*** Opening of Record set ***

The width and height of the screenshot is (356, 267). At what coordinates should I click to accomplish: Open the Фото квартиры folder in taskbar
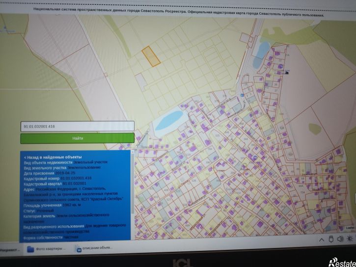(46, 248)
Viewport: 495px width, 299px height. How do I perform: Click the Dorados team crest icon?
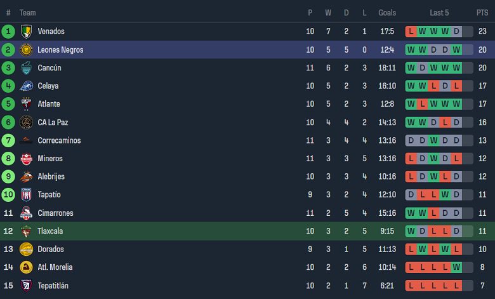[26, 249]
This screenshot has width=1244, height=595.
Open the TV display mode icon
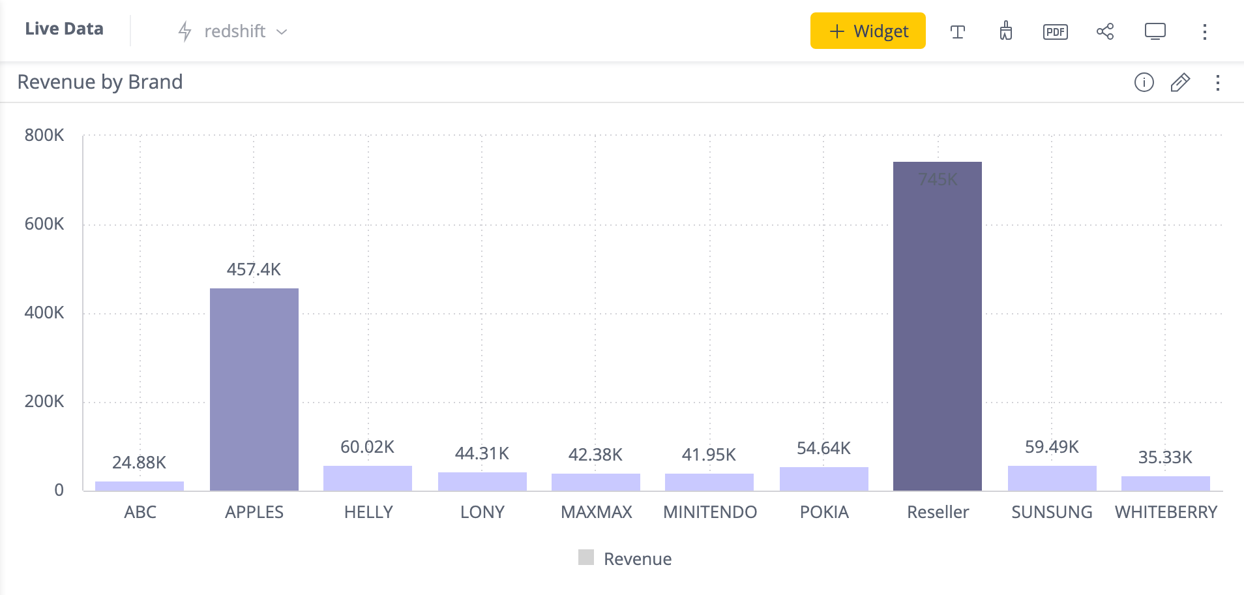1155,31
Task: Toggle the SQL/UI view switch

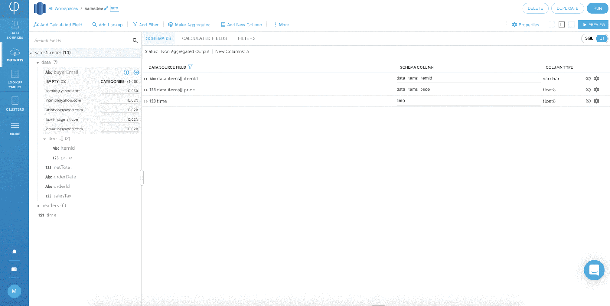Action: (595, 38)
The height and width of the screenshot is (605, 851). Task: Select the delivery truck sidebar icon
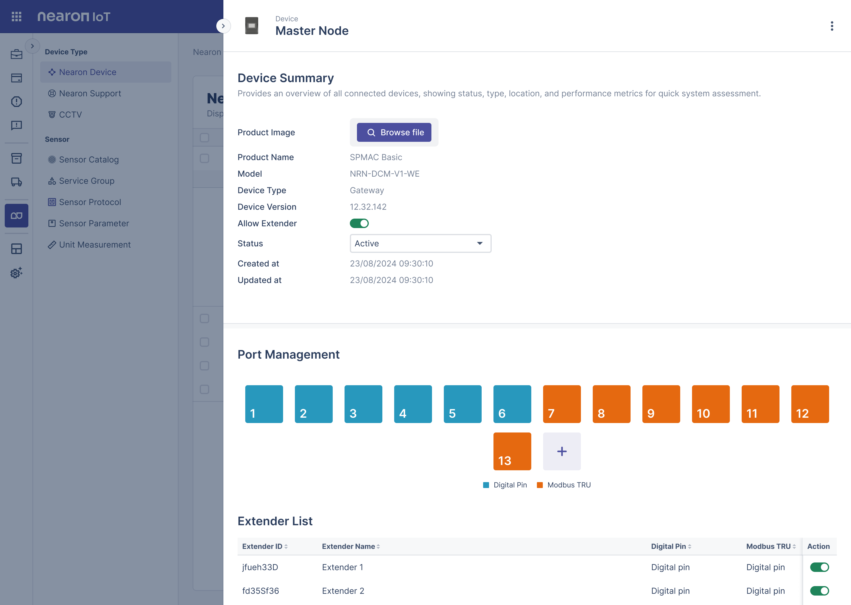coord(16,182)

*** Close of Record set ***

» **Task to complete**
Copy every record exactly, but skip the pictures.

» **Answer to the problem**
The width and height of the screenshot is (356, 267). At what coordinates should I click to accomplish: Open the Фото квартиры folder in taskbar
(46, 248)
Viewport: 495px width, 299px height. How do I perform: Click the Dorados team crest icon?
[26, 249]
This screenshot has width=1244, height=595.
Open the TV display mode icon
1155,31
Task: Toggle the SQL/UI view switch

Action: (595, 38)
The height and width of the screenshot is (605, 851). Task: Select the delivery truck sidebar icon
coord(16,182)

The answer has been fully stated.